Shout Out Louds . . . they are very cool. They are kinda southern rockish/alt-country with a bit of electronica . . . they are from Stockholm. I dig them. Listen to "But Then Again No"

Death From Above 1979 . . . HARDCORE. This is one of the coolest shows I saw. Jst a drummer and a bass player . . . fucking hardcore and badass . . . made me want beat the hell out of a 19 year old metal kid in a mosh pit . . . that hasn't happened in a while . . . Listen to "Romantic Rights"


Otherthan that I met Elijah Wood and asked him "What news from the Shire?"
He gave me a dirty look.

SXSW was amazing . . . I'll go inot more later . . . hopefully . . .

Monday, March 14, 2005

Whatever pt. 9

So I sit here in front of this computer, sitting in the dark, excluding the soft glow of the screen in front of. I hear Tom York speak of God and whatnot in the background. I never really thought I would do this, but I guess once you hit the ripe old age of 25 and realize that you are yet to have obtained a degree, gotten a “real” job, or really accepted any responsibility whatsoever . . . Things just kinda start to come out. So here it is . . . I’m 25. I’m half white, half Mexican. Well, I’m not really half and half. I’m actually approximately a third French, around a third Mexican, which is mostly Mestizo, (Spanish and Mexican Indian) about a fourth Irish and German, and I think there’s even some Scottish, Welsh, and Belgian in there . . . I don’t know, my Dad’s a mutt . . . But for all intents and purposes, I’m a half bred. You know, it’s incredibly interesting growing up in this state of consciousness, since I was raise in Northside until I was about 7, then I was whisked off like some damsel in distress, and placed promptly in the middle of the suburbs. So, essentially, while all my previous friends were playing with guns and joining gangs, I was learning the joy that is Super Target, and wondering why there were so many minivans all over the place. Needless to say, it was quite the intellectual alteration. My mindset was abruptly distorted, but it was okay, cause I was now going to “good schools.”
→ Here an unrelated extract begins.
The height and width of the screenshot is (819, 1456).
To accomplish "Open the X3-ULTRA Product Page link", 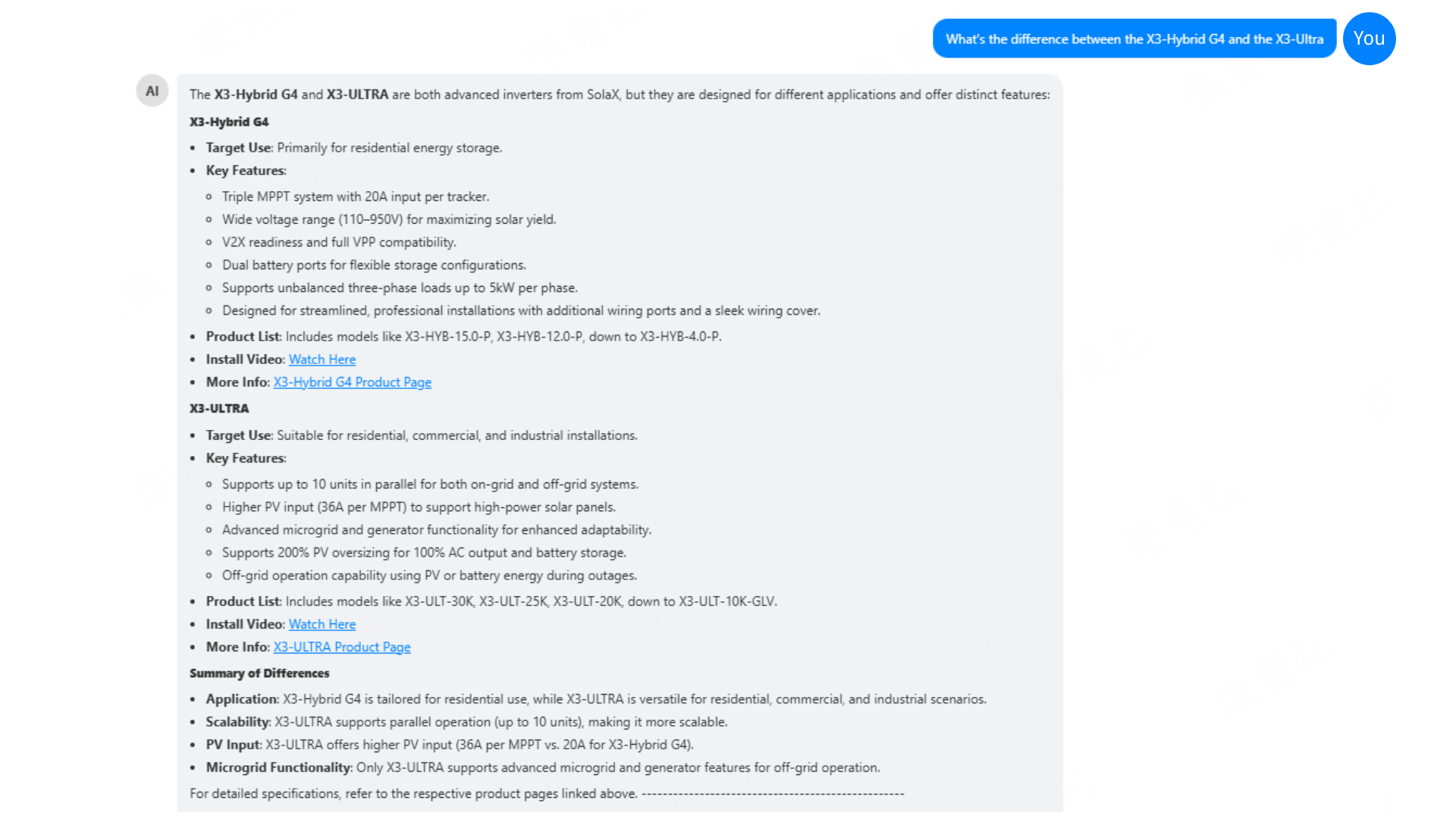I will coord(341,647).
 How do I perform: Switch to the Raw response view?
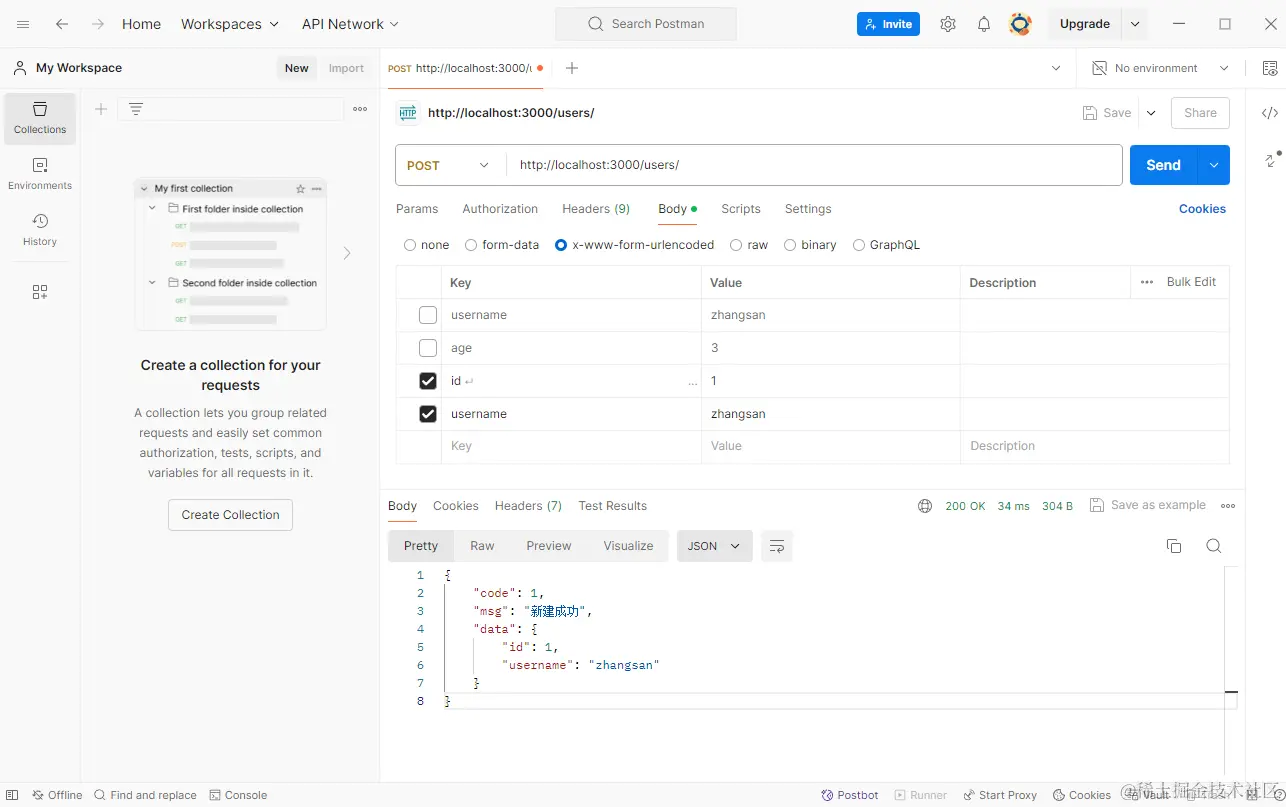pyautogui.click(x=482, y=546)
Have you ever tried so hard to find the intricacies in life that others seemingly avoid that you miss the obvious ones right in front of your face? I find myself always looking for the little things and taking pleasure in finding things about art and life and anything for that matter that other people miss . . . My only problem is that I lose sight of the big picture in hopes to perfect the small one. I wish I could just step out of my life an look at everything I am doing completely objectively . . . I think I’m a hell of a director, but as far as acting goes, I’m incredibly unsure. If I could only direct my life, and not have to star in it, I’d be set. It’s kinda like those infamous timeouts you would take as a kid. It never mattered what you were doing, you could take a timeout, and reevaluated the situation . . .I need a timeout so bad right now . . .

I’m scared to death of not leaving a legacy. For most people, it’s children. For others it wealth . . . . For me . . . It’s knowledge. I want to make people think about things they have never thought about before . . . I want people to see my work and not be able to sleep at night, or sleep better than they ever have in their lives, and they could both have seen the same thing.

Then you sit back and you read the shit that vomitted one day, and feel like the most egotistical fuck that you know. I want to make people think? What the fuck does that do? Thinking is over rated, and rarely accomplishies anything.

Saturday, March 05, 2005

Vomit

Time to vomit again. I’m not sure what I’m feeling right now because I have this incredible girl sleeping in my bed right beside me, and somehow I feel myself pulling away. I’ve always been a little scared of commitment, but simultaneously, I find that I fall in love faster than anyone I know. I’m always seeking the “one,” and that really annoys the hell out of my friends. All they want to do is to go out with me and have a good time. See, I’m just about the friendliest guys you’ll ever meet, and because of this, I tend to do very well with the initial conversation aspect of the game. Actually, I’d say that I ‘m great from rounds 2 through 9 or so. I am AWFUL in round one, and I have no finish. So basically, if I do manage to come through round one, which I count as the initial contact moment, then I’m awesome.